DATASET EXTRACT Start Marker

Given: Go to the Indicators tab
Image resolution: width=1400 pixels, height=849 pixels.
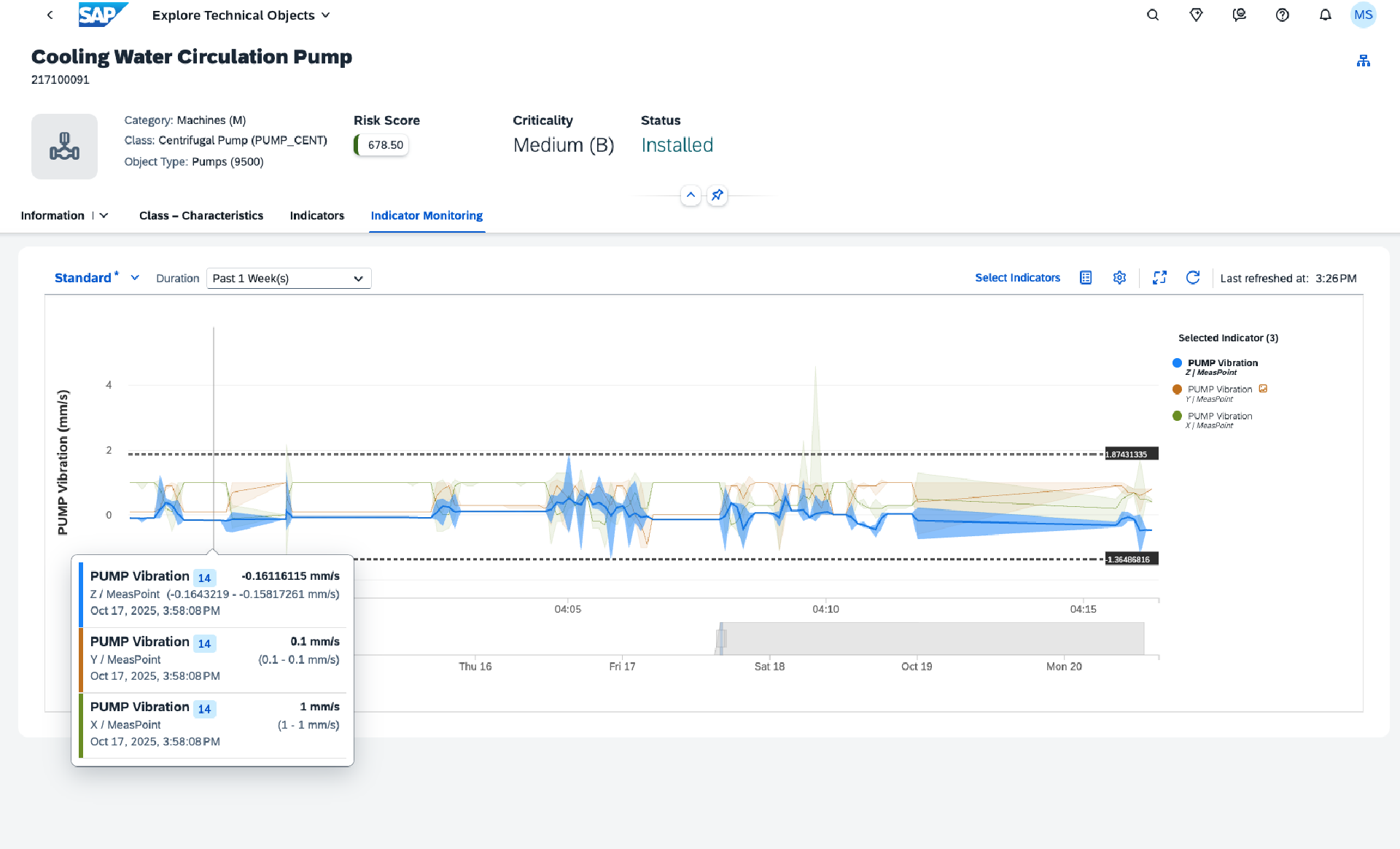Looking at the screenshot, I should click(x=316, y=216).
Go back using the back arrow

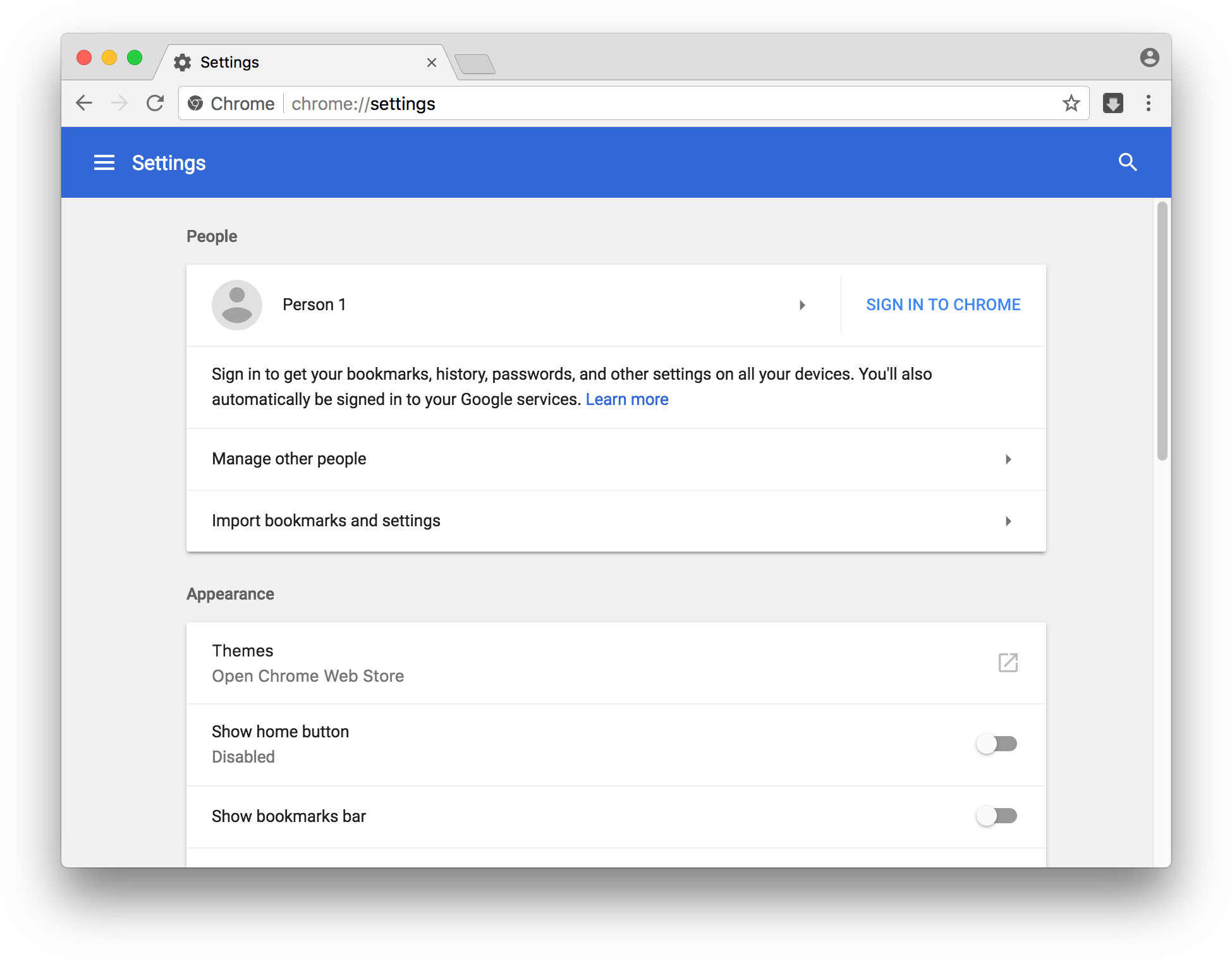coord(84,103)
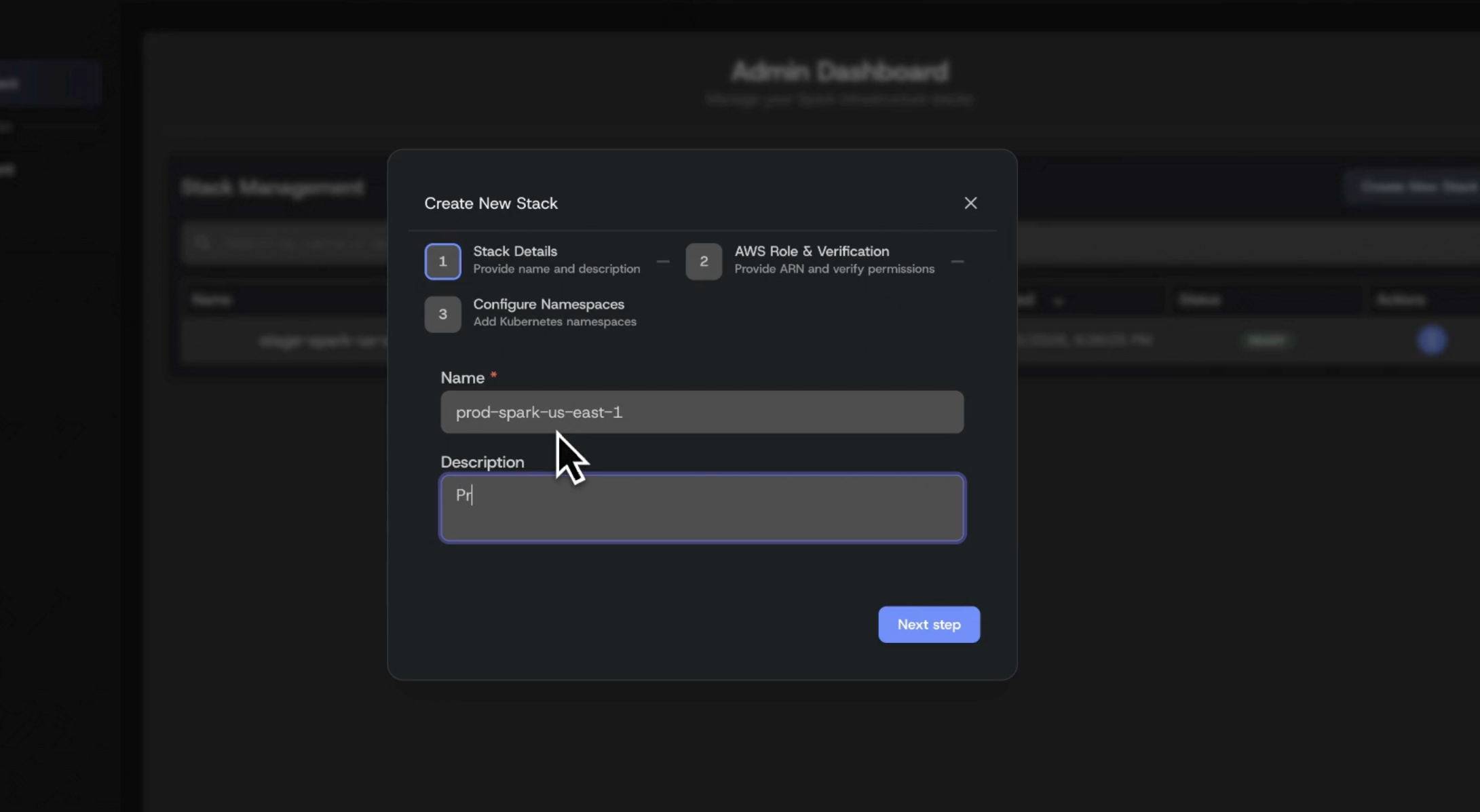Edit the prod-spark-us-east-1 Name field
The height and width of the screenshot is (812, 1480).
coord(702,412)
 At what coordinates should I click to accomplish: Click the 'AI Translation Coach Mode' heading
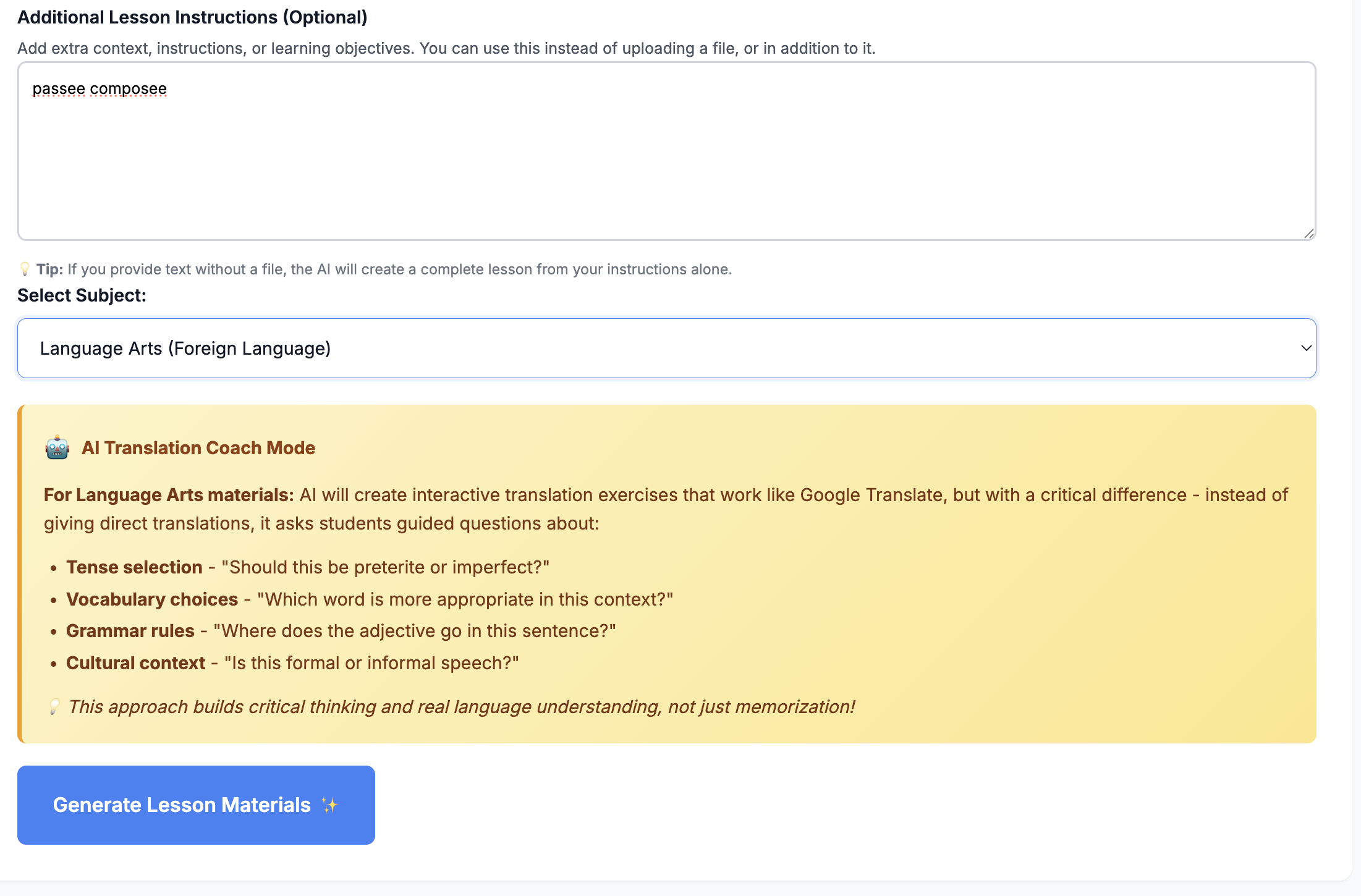pos(198,448)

DATASET EXTRACT End Marker

* _WORK TO BE COMPLETED_
Reproduce the full material exactly, excluding the pictures.

* _ANSWER AREA_
Given: Go to the Indicators tab
Image resolution: width=1400 pixels, height=849 pixels.
Looking at the screenshot, I should click(x=316, y=216).
Go back using the back arrow

coord(84,103)
Edit the prod-spark-us-east-1 Name field
The height and width of the screenshot is (812, 1480).
coord(702,412)
 At what coordinates should I click to accomplish: Click the 'AI Translation Coach Mode' heading
pos(198,448)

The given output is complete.